悠良の絵のように整った目元には、どこか悪戯めいた光が宿り、唇の端がわずかに上がっている。

顔立ちはあの頃と変わらない。

けれど、五年前の彼女とは違った。

今の彼女の背後には、まるで覚醒したライオンのように、己の牙を知る強さが潜んでいた。

伶は見下ろしながら、ざらついた指先で顎の線をなぞり、口元に笑みを浮かべつつも声は淡々としていた。

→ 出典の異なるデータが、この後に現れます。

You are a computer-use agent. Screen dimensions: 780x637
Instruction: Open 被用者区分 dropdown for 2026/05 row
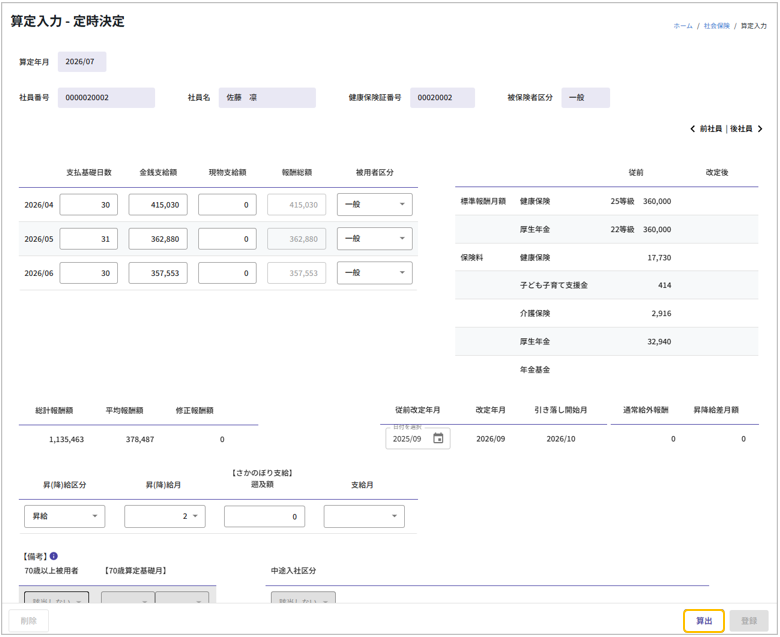click(x=375, y=239)
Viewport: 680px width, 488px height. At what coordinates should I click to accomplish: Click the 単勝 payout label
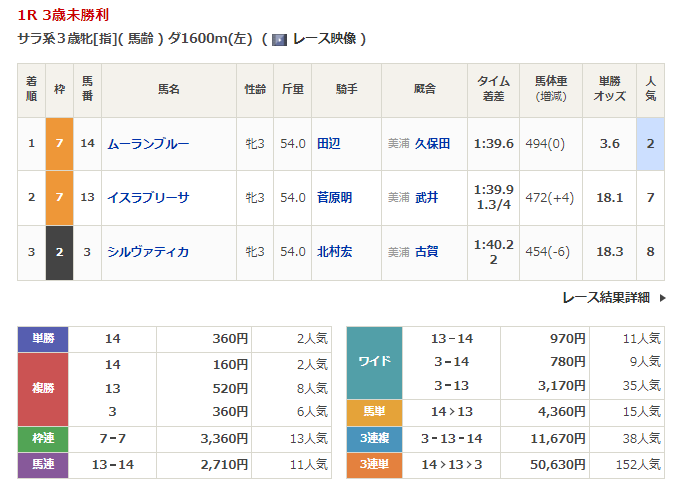42,339
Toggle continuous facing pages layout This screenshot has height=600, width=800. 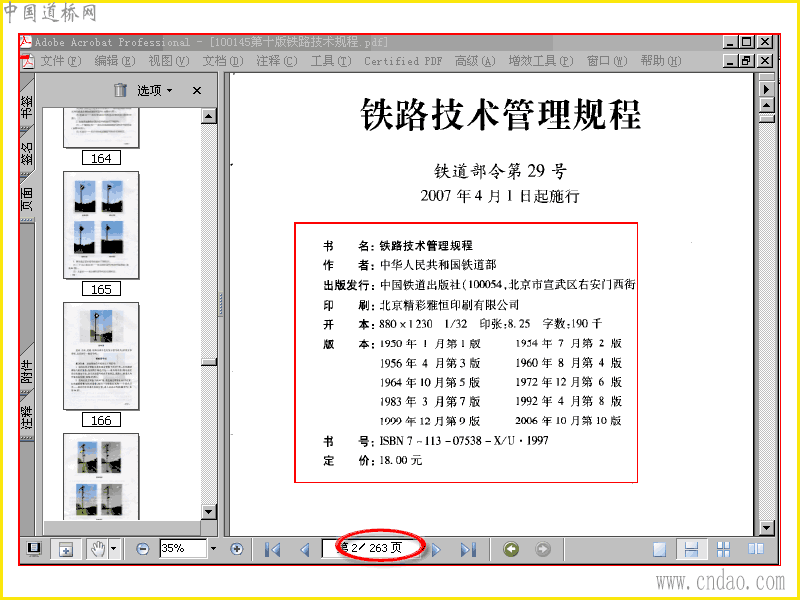tap(756, 549)
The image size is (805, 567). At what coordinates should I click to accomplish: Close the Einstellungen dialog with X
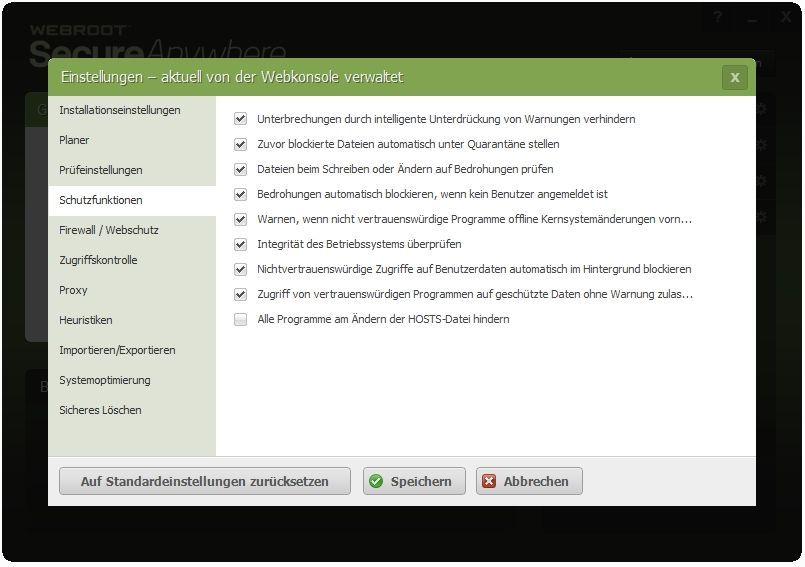(x=735, y=77)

「違約金を払って、この件を終わりにしたいってわけか」

「はい。あの契約には違約金の条項があったはず。原額で払うから、契約なんてなかったことにしましょう」

悠良は、伶がこの話題を自ら持ち出したことで、少しは望みがあるかと思った。

だが、伶はふいに手を離し、軽く舌打ちする。

「俺が、金で片付けられる男に見えるか?」

さっきまで緩んでいた眉が、悠良の顔で一気に寄せられる。

「どういう意味ですか?」

伶の唇に、冷ややかで傲慢な笑みが浮かぶ。

その圧迫感で、周囲の空気が一気に重く沈んだ。

「まだわからないのか?悠良ちゃん。

この契約は、一度交わしたら君の都合で終わらせられるもんじゃない。

終わりにするかどうか、決めるのは俺だ」

耳元にかかる彼の熱い吐息。

けれど悠良の全身には、逆に冷たいものが走り、頭のてっぺんから指先まで凍りつくようだった。

その声が呪いのように耳にこびりつく。

悠良は目を上げ、凛とした視線をぶつける。

「寒河江さん、私たち、何の因縁もないでしょ。

契約一枚のために、そこまで私を追い詰める必要あります?」

伶はマンションの方へ二歩進み、ポケットに両手を突っ込む。

姿勢は気だるげなのに、その目だけは刃のように鋭く光っていた。

「君が署名したんだ。そして俺は契約破りが嫌いだ。

交わした以上、最後まで果たしてもらうよ」

あの時、サインなんてしなければよかった。

悠良は心底そう後悔した。

厄介さで言えば、伶は史弥以上だ。